Module implementing a master tree that incorporates the results of a parallel MCTS-UCT search. However this object is not directly used during the search and is created afterwards, once the search in completed.

worker

Module implementing a worker in the parallel MCTS-UCT search. It is basically a search on a fixed weather scenario.

forest

Module managing multiple workers to carry out a parallel MCTS-UCT search and incorporating the results into a master.

Basic use example of the forest class:

import forest as ft
from master_node import deepcopy_dict
from master import MasterTree

# Scenario parameters
date = '20180223'  # January 30, 2018
latBounds = [40, 50]
lonBounds = [360 - 15, 360]

## Download and saves the 5 scenarios
## run this in a terminal if you actually want to download anything
# ft.download_scenarios(date, latBound=latBounds, lonBound=lonBounds, scenario_ids=range(1, 5))

# Load the weathers scnearios
Weathers = ft.load_scenarios(date, latBound=latBounds, lonBound=lonBounds, scenario_ids=range(1, 5))

# Simulators parameters
NUMBER_OF_SIM = 4  # <=20
SIM_TIME_STEP = 6  # in hours
STATE_INIT = [0, 42.5, 360 - 11.5]  # first state
N_DAYS_SIM = 4  # time horizon in days
missionheading = 0
n_trajectories = 50

# Create the simulators
sims = ft.create_simulators(Weathers, numberofsim=NUMBER_OF_SIM, simtimestep=SIM_TIME_STEP,
                            stateinit=STATE_INIT, ndaysim=N_DAYS_SIM)

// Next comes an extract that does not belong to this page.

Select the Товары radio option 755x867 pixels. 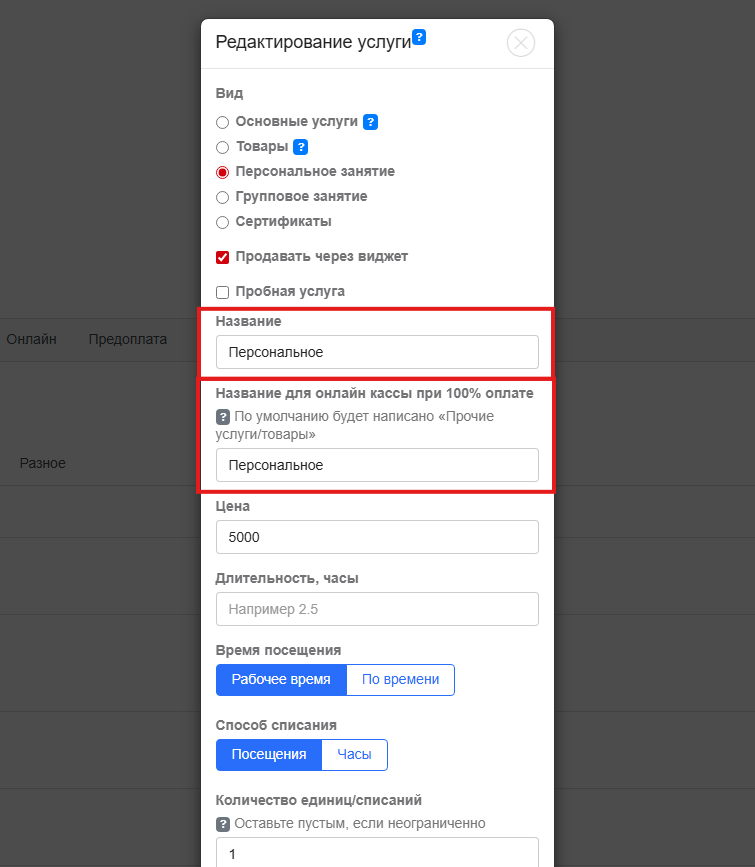tap(223, 147)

# Initialize the simulators to get common destination and individual time min
destination, timemin = ft.initialize_simulators(sims, n_trajectories, STATE_INIT, missionheading, plot=True)
print("destination : " + str(destination) + "  &  timemin : " + str(timemin) + "\n")

# Search parameters
name = "tree_exemple"
frequency = 10
budget = 100

# Initialize the forest
forest = ft.Forest(listsimulators=sims, destination=destination, timemin=timemin, budget=budget)

# Launch the search
master_nodes = forest.launch_search(STATE_INIT, frequency)

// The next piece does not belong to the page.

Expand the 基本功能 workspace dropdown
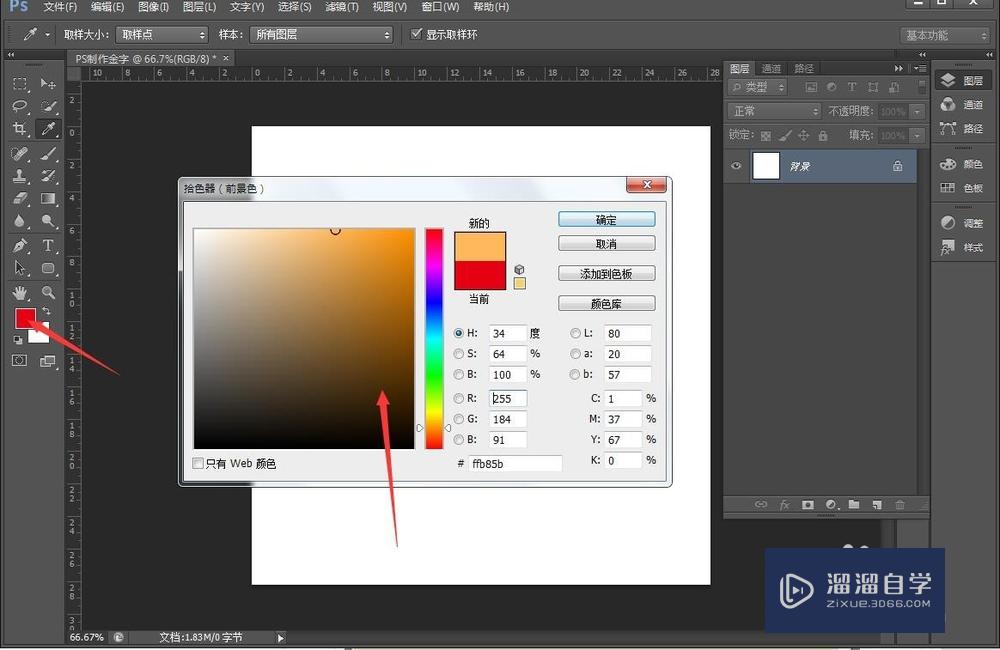 [944, 35]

# Save the result as a tree
new_dict = deepcopy_dict(master_nodes)
forest.master = MasterTree(sims, destination, nodes=new_dict)
forest.master.save_tree(name)

# Displays some juicy results
forest.master.plot_tree_uct()
forest.master.get_best_policy()
forest.master.plot_best_policy()
forest.master.plot_hist_best_policy(interactive=True)

master_node

Module implementing the node class as it is represented in a master tree, a master node stores rewards from multiple scenarios. It is separate from the master module as this class is used in both the master one (the nodes in the final master tree are master node) and in the forest module. In the forest module the Manager.dict used to multiprocess is a dictionary of master modes. However as this Manager.dict represents the master tree being built it is not a MasterTree object from the master module.

utils

Module implementing two useful classes : the histogram that is used in each node to stored the obtained rewards. And an Player class that implements interactive plots to help with result visualisation.